Best Practices in Outage Communication
When a customer outage occurs, its impact is felt across the organization. While the technical response is underway, stakeholders from public relations, customer support, legal, and executives must also all be engaged and kept informed.But as teams become more global and distributed, coordinating streamlined internal and external communications and response only gets harder.
You need a well-defined plan and processes in place to ensure effective messaging during an outage. This minimizes time wasted when every minute counts, and maximizes transparency and order in the face of stressful, major outages.
What are some of the main challenges around outage communication?
Today, outage communication is often manual as well as ad hoc. Unfortunately, this creates several challenges.
- Managing updates across several siloed channels places additional burdens on the IT Team when they need it least, as they work to put out fires. This risks increasing the time it takes to achieve resolution.
- Business and internal stakeholders also find themselves frustrated because they don’t know where to go for the latest, relevant updates. They especially don’t want to be hearing about major issues from the customer instead of the team.
Traditional outage messaging is often done via email distribution lists, conferencing, and chat in multiple, non-consolidated streams. But if the process isn’t managed well, it can be hugely costly with respect to losses incurred from service degradation and impaired productivity. There are dire needs for standardized processes around incident communication, and centralizing information to get everyone across the business on the same page.
What are the best practices for communicating an outage?
Here are a few best practices that will enable you to simplify your outage communication plan:
Establish a single source of truth
Have predefined lists of stakeholders to automatically notify
Streamline postmortems to improve future response
Practice, Practice, Practice!
During an outage, 100% your attention needs to be focused on solving the issue at hand. This leaves no time to waste, let alone on toggling between 4 or 5 tools, to execute mission-critical tasks like collaborating, logging status, and making sure people outside the team also know what’s going on.
This is where doing some pre-planning makes a world of difference in reducing chaos in a war room situation. Don’t exhaust mental energy during an incident trying to remember names of people you need to contact (Mary from the Infrastructure team? John from Support? What’s the name of that Director of Compliance again!?) and figuring out how to get in touch with them. There are great tools out there, like PagerDuty, that enable you to predefine groups of stakeholders that must know about various types of issues. When an incident strikes, automatically notifying all the right individuals with their preferred contact methods can be as easy as pushing a button.
For the most part, systems of record are not where people do the bulk of communicating during the incident response. You’re much more likely to find that information dispersed across multiple places, like ChatOps tools. But to make sure system and process failures aren’t repeated, there needs to be a way to piece together everything that happened chronologically, and prioritize learnings and action items with a post-mortem. Streamlining the post-mortem with templates and easy timeline building is key to learning faster.

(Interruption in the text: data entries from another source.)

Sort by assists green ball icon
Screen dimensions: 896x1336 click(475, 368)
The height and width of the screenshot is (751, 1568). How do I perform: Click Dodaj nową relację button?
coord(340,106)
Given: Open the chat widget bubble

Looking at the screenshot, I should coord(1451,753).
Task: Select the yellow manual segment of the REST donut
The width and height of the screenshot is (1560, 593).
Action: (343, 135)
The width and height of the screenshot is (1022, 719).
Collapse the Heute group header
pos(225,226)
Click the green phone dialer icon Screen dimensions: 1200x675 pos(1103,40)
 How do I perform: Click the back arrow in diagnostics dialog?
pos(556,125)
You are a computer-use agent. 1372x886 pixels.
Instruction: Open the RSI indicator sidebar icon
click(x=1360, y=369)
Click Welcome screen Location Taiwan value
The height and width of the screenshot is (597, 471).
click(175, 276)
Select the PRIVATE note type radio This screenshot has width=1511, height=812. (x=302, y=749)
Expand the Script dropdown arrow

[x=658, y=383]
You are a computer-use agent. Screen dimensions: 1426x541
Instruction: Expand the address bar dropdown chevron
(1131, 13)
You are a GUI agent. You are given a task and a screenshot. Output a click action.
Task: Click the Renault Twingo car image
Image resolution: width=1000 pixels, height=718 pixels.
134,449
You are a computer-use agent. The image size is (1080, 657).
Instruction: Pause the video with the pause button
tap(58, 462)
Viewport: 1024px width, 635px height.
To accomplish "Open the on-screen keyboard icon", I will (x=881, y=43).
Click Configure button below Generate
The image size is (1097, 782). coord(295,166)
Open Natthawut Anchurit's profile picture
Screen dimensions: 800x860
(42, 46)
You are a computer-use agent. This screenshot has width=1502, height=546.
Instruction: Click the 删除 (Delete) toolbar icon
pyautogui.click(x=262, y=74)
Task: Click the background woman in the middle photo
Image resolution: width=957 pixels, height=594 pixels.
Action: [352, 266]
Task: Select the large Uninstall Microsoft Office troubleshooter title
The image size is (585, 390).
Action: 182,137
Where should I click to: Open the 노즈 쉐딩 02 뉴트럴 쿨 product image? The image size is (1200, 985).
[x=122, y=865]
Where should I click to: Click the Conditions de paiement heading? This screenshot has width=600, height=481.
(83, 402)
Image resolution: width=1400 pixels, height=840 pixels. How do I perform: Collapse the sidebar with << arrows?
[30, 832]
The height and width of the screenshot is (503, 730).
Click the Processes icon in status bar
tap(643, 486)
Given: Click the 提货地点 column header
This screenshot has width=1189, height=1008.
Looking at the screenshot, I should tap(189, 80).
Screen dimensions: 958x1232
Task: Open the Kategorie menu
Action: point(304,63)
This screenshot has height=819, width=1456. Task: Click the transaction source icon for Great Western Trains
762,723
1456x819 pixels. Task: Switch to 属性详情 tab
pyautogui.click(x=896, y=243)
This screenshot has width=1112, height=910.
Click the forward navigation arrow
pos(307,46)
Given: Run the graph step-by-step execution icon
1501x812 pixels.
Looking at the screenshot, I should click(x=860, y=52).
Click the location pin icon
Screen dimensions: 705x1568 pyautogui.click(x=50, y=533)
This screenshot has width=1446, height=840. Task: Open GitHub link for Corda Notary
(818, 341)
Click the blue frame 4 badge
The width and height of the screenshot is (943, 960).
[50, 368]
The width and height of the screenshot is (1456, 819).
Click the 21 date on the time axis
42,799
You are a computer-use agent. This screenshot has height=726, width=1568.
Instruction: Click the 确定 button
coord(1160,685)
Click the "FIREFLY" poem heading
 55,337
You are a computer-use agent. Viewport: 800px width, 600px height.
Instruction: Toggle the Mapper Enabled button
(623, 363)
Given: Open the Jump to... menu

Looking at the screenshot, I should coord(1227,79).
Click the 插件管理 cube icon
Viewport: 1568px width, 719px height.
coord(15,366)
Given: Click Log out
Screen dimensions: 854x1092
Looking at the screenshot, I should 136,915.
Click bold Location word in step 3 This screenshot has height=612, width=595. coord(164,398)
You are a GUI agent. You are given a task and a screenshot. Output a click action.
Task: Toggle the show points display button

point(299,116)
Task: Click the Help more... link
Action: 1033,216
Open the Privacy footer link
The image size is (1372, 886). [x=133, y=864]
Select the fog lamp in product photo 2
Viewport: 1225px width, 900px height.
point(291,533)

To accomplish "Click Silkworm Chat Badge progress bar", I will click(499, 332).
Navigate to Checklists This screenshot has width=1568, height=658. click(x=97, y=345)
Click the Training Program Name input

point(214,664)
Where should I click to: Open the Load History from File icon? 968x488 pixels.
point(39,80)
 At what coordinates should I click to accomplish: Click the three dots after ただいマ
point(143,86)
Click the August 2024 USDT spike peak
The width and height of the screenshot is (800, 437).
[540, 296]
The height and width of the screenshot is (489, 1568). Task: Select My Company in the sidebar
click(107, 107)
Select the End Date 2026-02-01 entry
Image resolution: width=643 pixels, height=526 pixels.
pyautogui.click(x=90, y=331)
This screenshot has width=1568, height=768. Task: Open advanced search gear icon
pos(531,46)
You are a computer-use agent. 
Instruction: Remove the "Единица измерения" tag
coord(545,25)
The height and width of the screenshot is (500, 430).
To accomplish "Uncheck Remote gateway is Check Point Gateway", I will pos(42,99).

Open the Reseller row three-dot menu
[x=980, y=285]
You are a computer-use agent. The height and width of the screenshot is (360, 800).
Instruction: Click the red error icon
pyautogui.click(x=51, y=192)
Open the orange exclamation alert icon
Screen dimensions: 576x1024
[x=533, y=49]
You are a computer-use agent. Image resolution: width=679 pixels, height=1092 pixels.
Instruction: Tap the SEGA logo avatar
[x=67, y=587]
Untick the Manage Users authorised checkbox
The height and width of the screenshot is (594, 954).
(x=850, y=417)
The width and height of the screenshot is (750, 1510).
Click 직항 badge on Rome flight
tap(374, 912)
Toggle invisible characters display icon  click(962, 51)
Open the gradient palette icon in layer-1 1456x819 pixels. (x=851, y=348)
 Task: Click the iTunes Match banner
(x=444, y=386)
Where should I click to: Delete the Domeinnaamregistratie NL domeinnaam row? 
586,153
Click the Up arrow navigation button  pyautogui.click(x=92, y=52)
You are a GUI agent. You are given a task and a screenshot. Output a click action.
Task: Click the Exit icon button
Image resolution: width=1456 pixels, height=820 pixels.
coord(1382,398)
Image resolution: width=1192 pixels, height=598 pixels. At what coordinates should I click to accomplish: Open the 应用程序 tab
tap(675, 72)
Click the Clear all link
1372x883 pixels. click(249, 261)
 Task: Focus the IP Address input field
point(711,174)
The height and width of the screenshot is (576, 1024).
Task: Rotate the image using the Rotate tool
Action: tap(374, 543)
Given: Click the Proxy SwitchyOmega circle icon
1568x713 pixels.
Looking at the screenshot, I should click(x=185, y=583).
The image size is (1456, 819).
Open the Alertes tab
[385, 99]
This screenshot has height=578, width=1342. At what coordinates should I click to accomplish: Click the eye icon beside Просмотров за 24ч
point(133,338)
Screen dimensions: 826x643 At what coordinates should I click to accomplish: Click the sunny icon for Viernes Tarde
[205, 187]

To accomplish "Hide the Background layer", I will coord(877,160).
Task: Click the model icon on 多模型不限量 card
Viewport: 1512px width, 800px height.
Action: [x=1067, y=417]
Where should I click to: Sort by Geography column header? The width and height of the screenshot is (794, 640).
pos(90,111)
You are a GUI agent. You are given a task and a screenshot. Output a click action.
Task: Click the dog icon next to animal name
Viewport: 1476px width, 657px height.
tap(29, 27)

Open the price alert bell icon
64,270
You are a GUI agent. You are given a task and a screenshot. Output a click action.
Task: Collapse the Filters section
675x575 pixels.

The best way to get good at responding and communicating an outage is to regularly practice failure testing. While it’s crucial to do so in a way that doesn’t impact customers, test and try out different things to try to expose potential vulnerabilities. The ensuing response is an important opportunity to get more efficient at getting on top of unplanned issues, and at resolving issues fast while remembering to keep the right people engaged.
How do you communicate with the incident response team?
Teams must effectively coordinate incident response across subject matter experts and front-line responders. It’s important to have an efficient way to sound the alarm.
Get the right people involved
Appoint an Incident Commander who is the point person for getting all the right people from respective teams on the line, track the incident, and coordinate response. For more information on the role and best practices of being an Incident Commander, check out this webinar.
Pick your communication channel
You want to minimize the number of channels that you’re using to communicate with the response team, as tool toggling wastes time. Whether you right channel depends not only on the severity and scope of the incident, but also on your team culture and work location. The main thing that matters here is making it easy to get the right people immediately engaged.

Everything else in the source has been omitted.